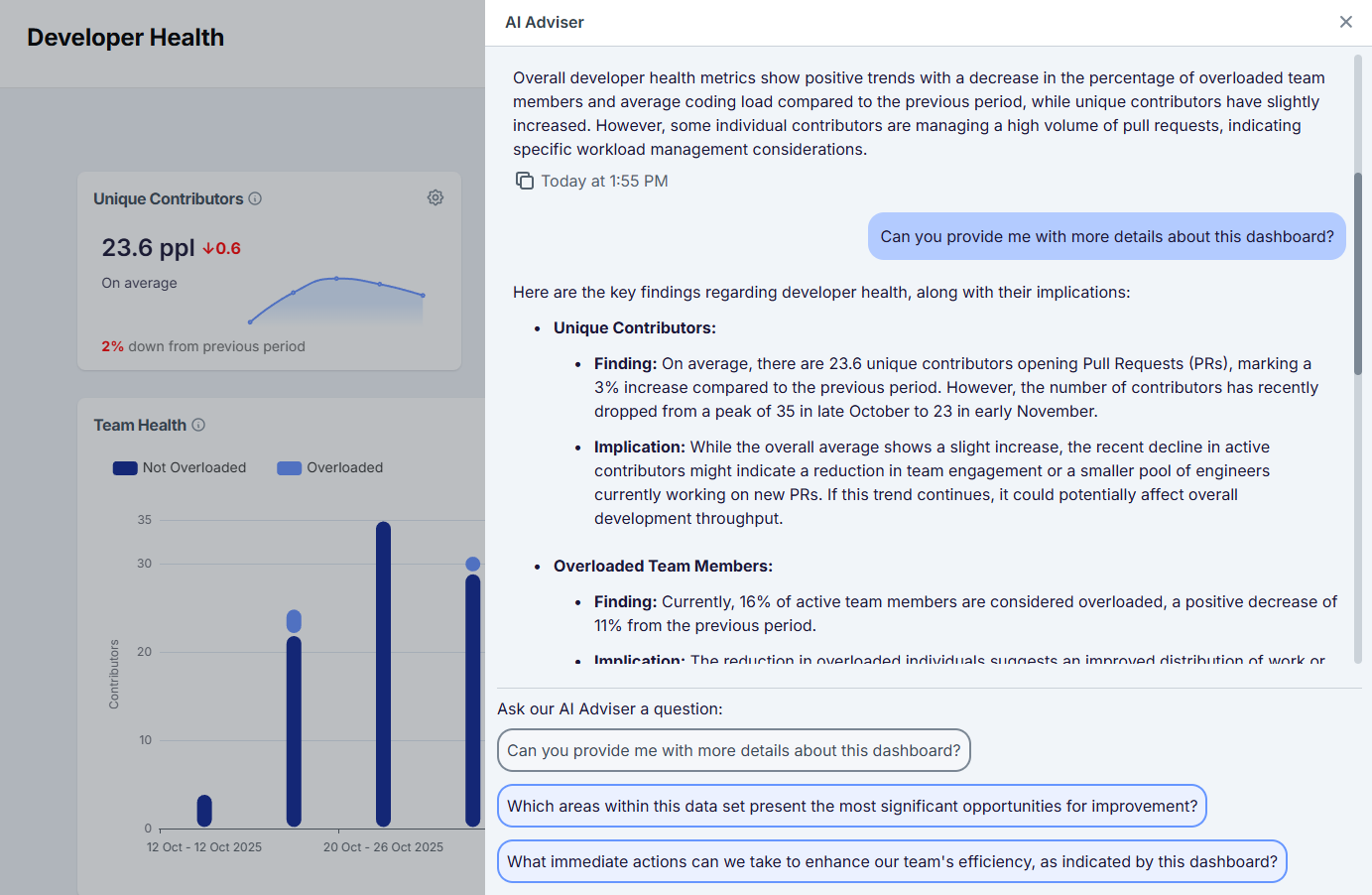Copy the AI Adviser summary message
The width and height of the screenshot is (1372, 895).
(x=526, y=181)
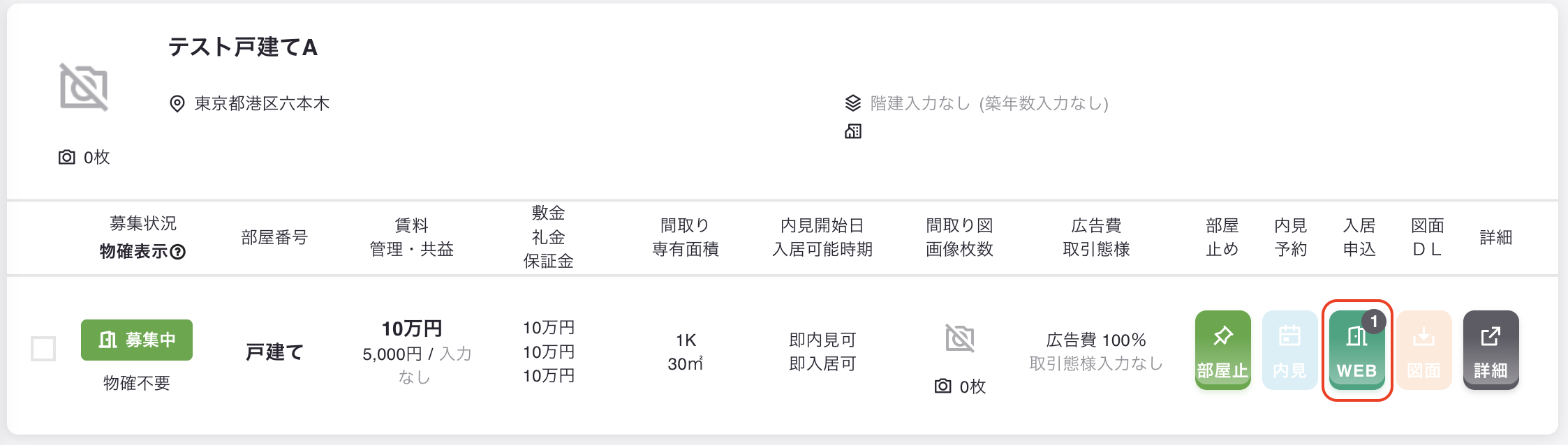Tick the room row checkbox

(43, 349)
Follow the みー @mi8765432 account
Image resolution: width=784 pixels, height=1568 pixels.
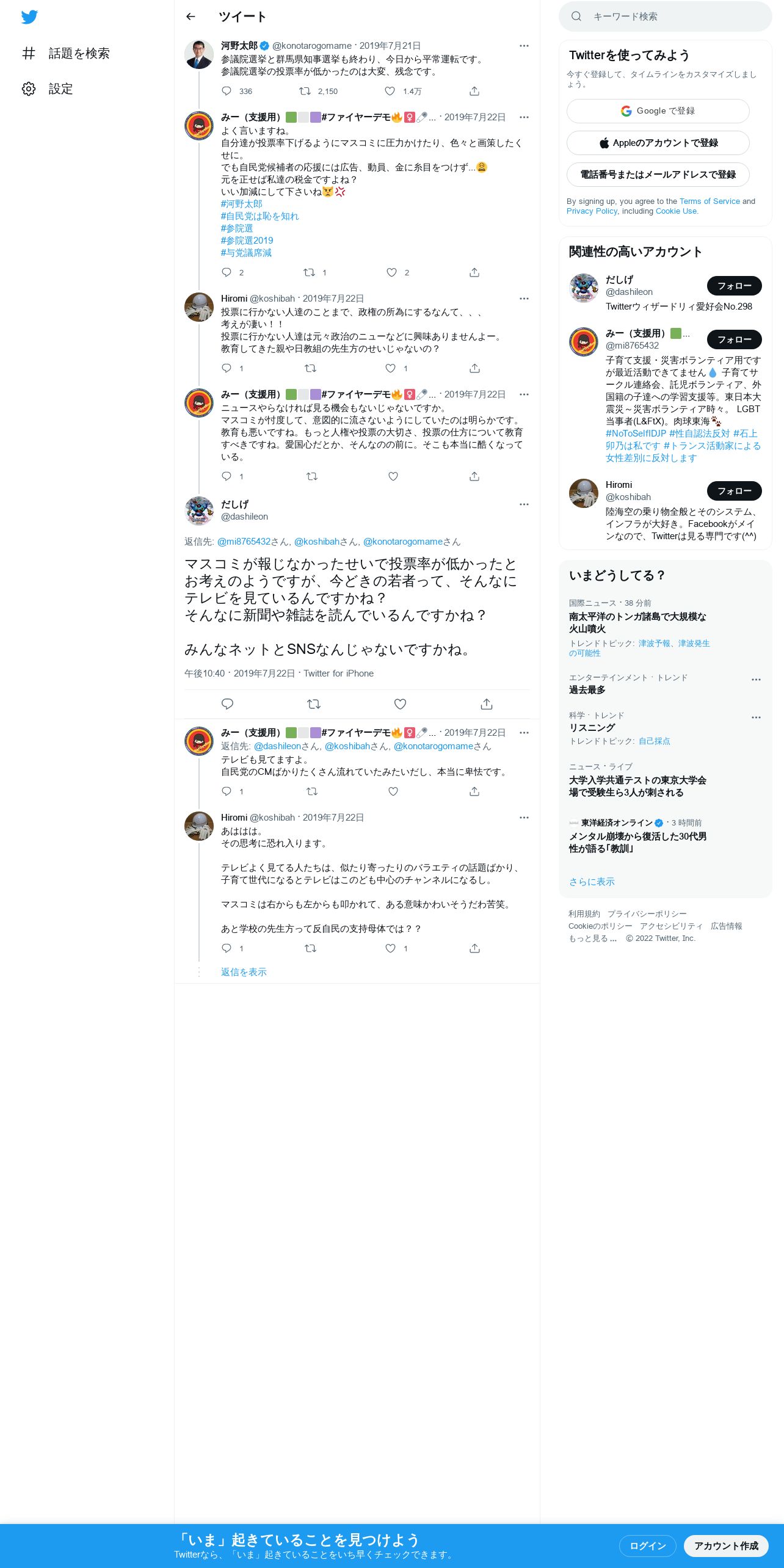coord(735,339)
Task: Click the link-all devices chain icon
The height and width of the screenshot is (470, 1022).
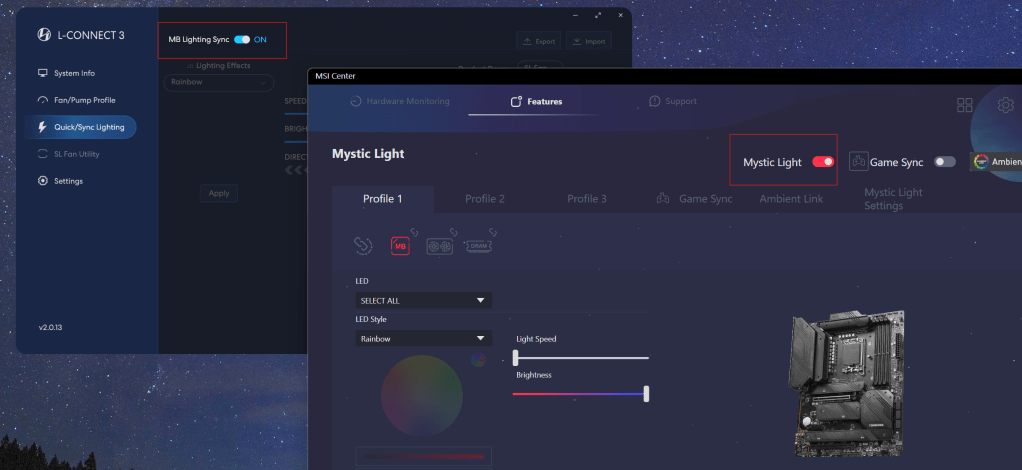Action: (x=364, y=245)
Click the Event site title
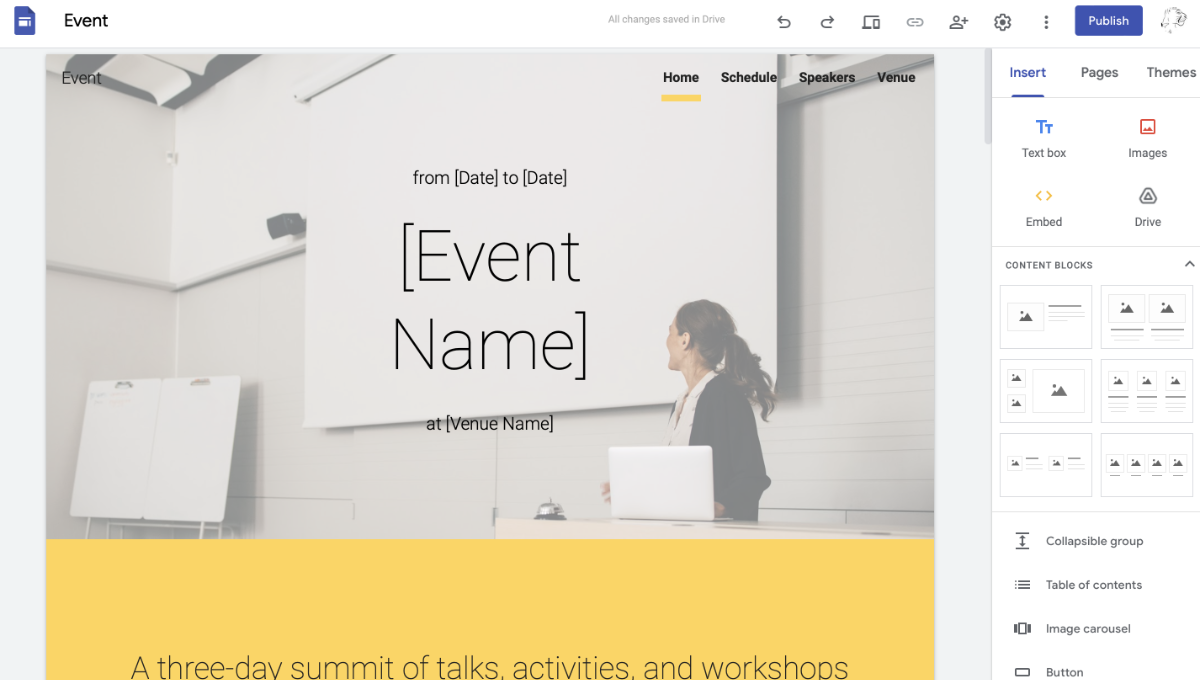 tap(86, 20)
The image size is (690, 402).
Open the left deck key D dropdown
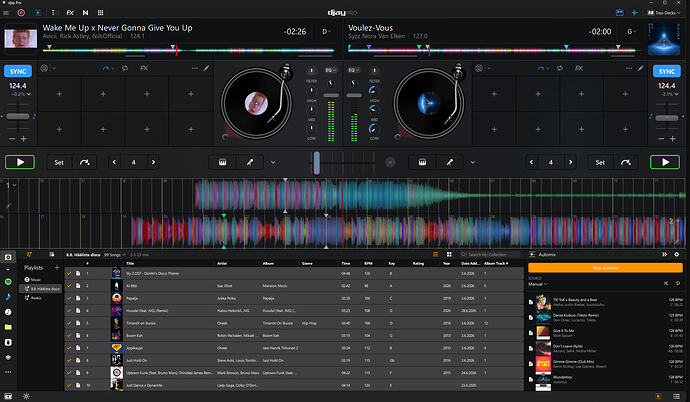click(326, 32)
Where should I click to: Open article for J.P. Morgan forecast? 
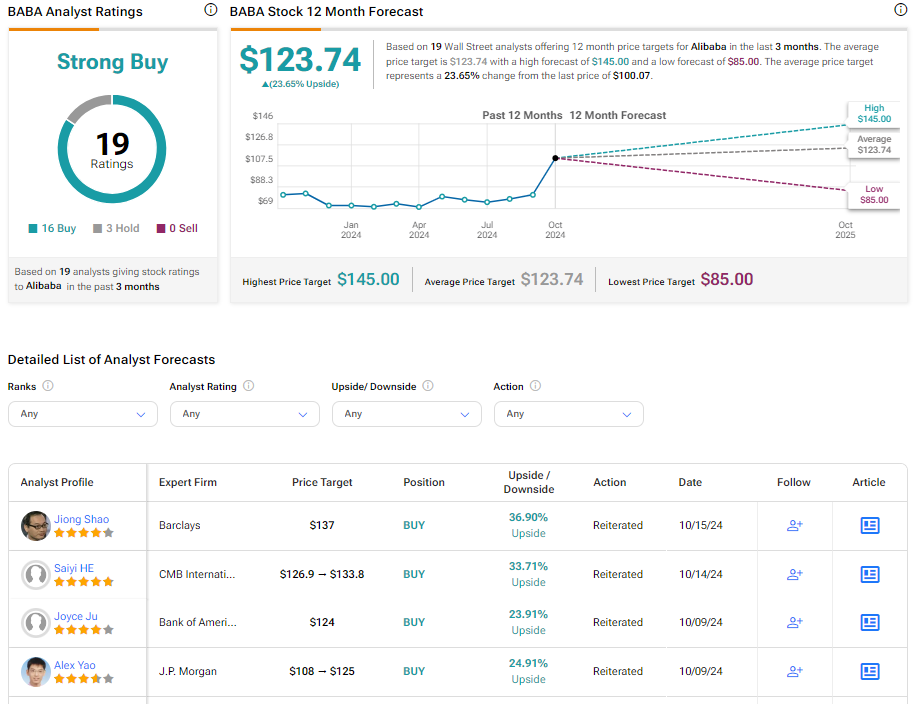[x=870, y=671]
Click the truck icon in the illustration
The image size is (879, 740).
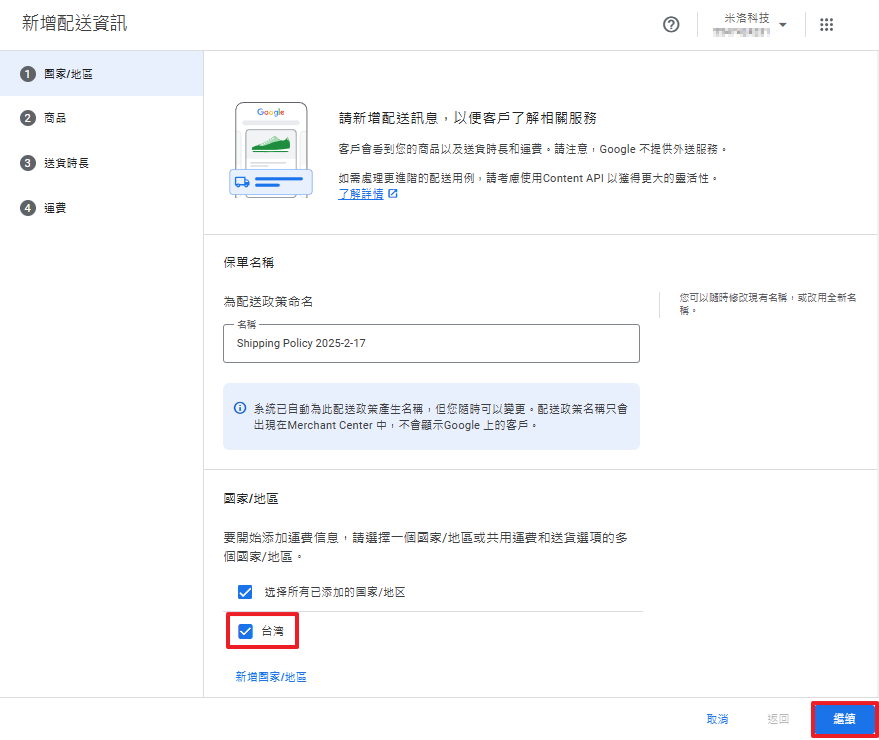(x=241, y=182)
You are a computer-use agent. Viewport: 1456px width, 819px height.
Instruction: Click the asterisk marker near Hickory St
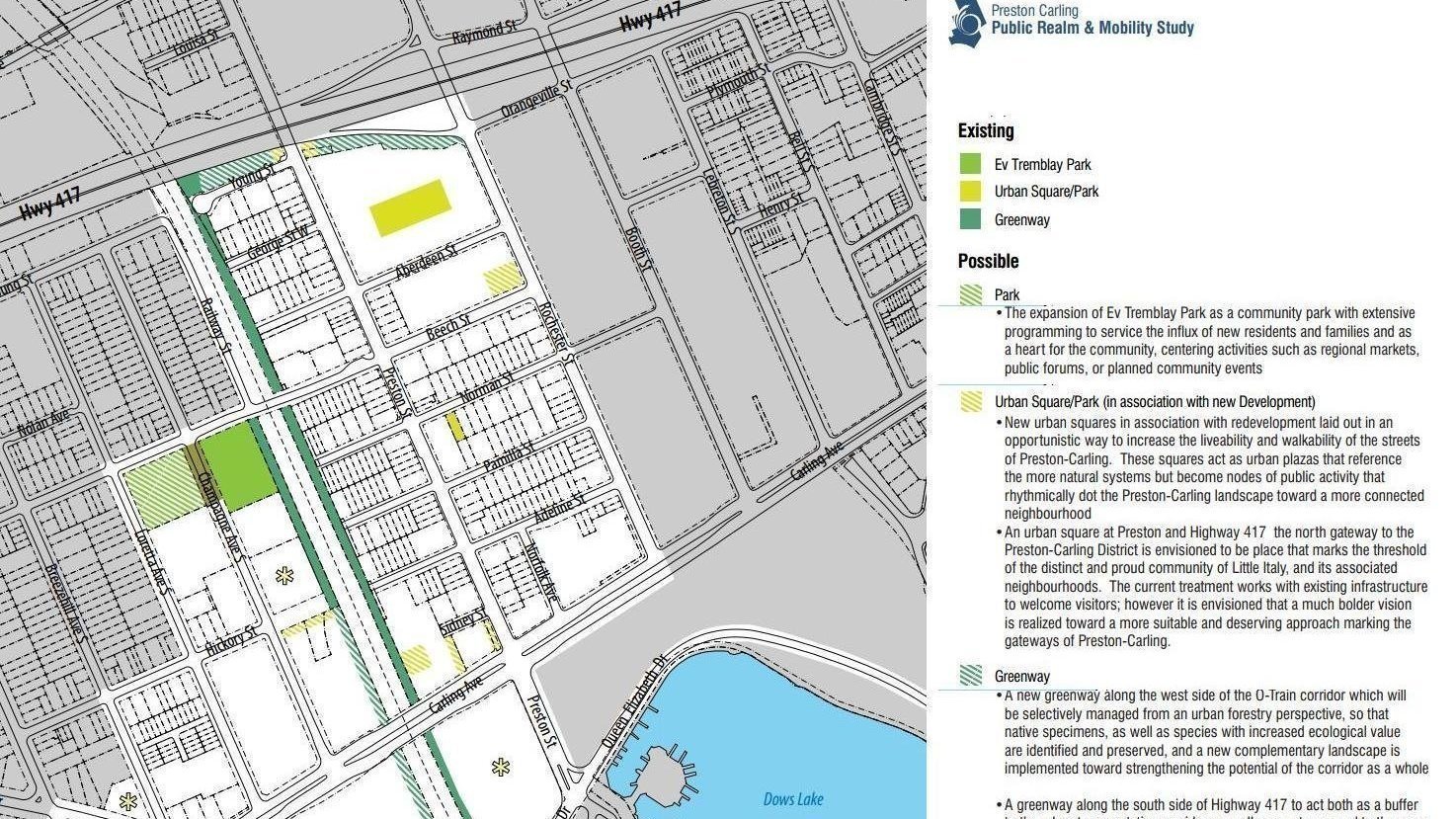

• • • • •

__What you should do__. Your answer should be one number: the count of lines holding "icon" in the listing.

__Output below__. 2